Al dunque, la “classe dirigente” residua preferisce l’“usato sicuro”, la vecchia logica democristiano-affaristica, capace di mediare ungendo, di far fare soldi senza troppa tracotanza, di bastonare chi lavora fingendo di preoccuparsene.
Se la situazione complessiva dovesse peggiorare di molto, però, anche questo schema “rassicurante” di governo potrebbe venire meno, aprendo davvero la strada ad avventurieri pericolosi.
Ma per ora il centrodestra, se vuole assumere davvero il ruolo del “governo rassicurante”, deve diventare più moderato. E i vecchi marpioni di Forza Italia – scomparsa in Emilia Romagna, ma prevalente sulla Lega in Calabria – hanno giù cominciato a cantare la canzoncina sulla “destra europeista” che può fare meglio di quella brubrù.
Siccome Salvini è fondamentalmente un attore che “deve” occupare la scena, non dubitiamo del fatto che i suoi “registi” stiano già apportando le dovute rettifiche al copione che dovrà recitare.
Il ruolo delle Sardine
I ringraziamenti arrivati loro da Zingaretti & co. confermano l’impressione che se ne era avuta fin dall’inizio. Lungi dall’essere un fenomeno “spontaneo” – la loro prima manifestazione, a Bologna, aveva avuto un lancio mediatico preliminare che neanche una campagna della Apple si può permettere... – questo “movimento” è stato fatto nascere per ricucire in parte lo strappo tra “palazzo” e società, rispolverando la funzione dei “corpi intermedi” (sindacato, associazionismo, movimenti d’opinione, ecc.) che proprio le politiche neoliberiste assunte dal “centrosinistra” avevano contribuito ad annullare.
Questa funzione di “collante” è del resto apertamente rivendicata dal portavoce principale, quel Mattia Santori uscito dai pensatoi intorno a Romano Prodi, e dovrà ora trovare una collocazione “istituzionale” più chiara nel “fronte largo” annunciato da Zingaretti.
È indubbio, comunque, che sul piano elettorale questa “movimentazione sardinista” abbia avuto un ruolo importante, utilizzando al meglio la paura del “poliziotto cattivo” per convogliare consensi vero quello “buono”.

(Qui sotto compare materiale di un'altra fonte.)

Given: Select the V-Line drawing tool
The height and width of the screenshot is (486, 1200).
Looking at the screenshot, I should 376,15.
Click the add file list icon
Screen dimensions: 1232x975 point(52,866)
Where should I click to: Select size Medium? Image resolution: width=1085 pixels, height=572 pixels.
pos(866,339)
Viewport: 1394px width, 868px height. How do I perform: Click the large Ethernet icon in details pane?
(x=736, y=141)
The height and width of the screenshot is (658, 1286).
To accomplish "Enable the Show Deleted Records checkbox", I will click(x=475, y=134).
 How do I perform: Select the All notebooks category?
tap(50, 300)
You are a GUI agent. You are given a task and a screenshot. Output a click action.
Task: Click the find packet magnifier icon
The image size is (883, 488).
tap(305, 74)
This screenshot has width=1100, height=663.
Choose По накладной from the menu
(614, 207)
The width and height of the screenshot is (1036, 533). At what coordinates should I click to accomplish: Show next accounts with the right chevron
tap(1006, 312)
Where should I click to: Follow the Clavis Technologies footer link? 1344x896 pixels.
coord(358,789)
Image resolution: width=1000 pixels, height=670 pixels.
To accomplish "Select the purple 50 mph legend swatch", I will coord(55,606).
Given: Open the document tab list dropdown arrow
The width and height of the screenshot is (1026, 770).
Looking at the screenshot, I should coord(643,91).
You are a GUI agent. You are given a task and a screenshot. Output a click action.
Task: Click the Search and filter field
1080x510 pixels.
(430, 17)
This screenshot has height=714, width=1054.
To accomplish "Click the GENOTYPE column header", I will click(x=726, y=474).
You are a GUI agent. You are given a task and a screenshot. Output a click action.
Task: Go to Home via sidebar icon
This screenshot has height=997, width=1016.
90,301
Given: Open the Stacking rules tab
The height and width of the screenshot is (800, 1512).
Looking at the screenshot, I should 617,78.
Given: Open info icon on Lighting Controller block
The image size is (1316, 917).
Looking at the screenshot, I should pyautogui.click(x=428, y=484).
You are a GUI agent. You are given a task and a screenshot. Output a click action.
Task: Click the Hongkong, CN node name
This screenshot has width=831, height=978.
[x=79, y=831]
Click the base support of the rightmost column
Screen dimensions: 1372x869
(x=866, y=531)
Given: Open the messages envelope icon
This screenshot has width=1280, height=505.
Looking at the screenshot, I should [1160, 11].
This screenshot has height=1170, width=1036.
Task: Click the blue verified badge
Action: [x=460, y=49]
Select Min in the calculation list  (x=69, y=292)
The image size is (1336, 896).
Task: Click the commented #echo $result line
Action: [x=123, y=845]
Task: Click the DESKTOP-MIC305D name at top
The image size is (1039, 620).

Chi invece sperava di trovarvi “idee per un’alternativa” dovrà velocemente riposizionare altrove i propri desideri. Se ne ha...
La fine dei Cinque Stelle
Sono di fatto spariti nella regione in cui erano di fatto nati e dove avevano conquistatola prima città, Parma. Abbiamo provato ad analizzare la loro crisi, nei giorni scorsi, sull’onda delle dimissioni di Di Maio da “capo politico”, e non ci sembra che siano intervenuti fatti nuovi che possano cambiare questo giudizio pressoché definitivo.
“A sinistra”
Abbiamo già detto: Potere al Popolo ha preso meno voti che firme necessarie a presentarsi. Significa che la paura ha davvero prevalso su qualsiasi altra considerazione. E, in una simile condizione strategica, o in questo “clima psicologico” del Paese, lo spazio elettorale fuori dal bipolarismo obbligato è ridotto al minimo. È ciò che coincide con il conflitto sociale (mai così basso, da decenni a questa parte), quel tanto di attività politica alternativa o persino con l’ideologia e i simboli tout court.
L’1%, in pratica, ottenuto sommando pere e mele, ossia Potere al Popolo, Altra Emilia e Pc “rizziano”. Tre realtà diverse, con storie e prospettive decisamente diverse.
Potere al Popolo oggi non è la “coalizione” che si presentò alle elezioni politiche del 4 marzo 2018 (prendendo, non a caso, proprio l’1,1%). È un movimento in costruzione, giovane per esperienza, età media dei suoi attivisti (e specie in Emilia Romagna se ne è potuta ammirare la straordinaria dinamicità e determinazione), sperimentazione delle sue pratiche. Il suo 0,4% potrebbe essere analizzato in molti modi, magari enfatizzando il risultato di Bologna città (dove si supera l’1%, in virtù della maggiore presenza militante e di un’attività che il territorio comincia ad avvertire anche quotidianamente). Ma sarebbe un giochino da “elettoralisti” senza altre idee.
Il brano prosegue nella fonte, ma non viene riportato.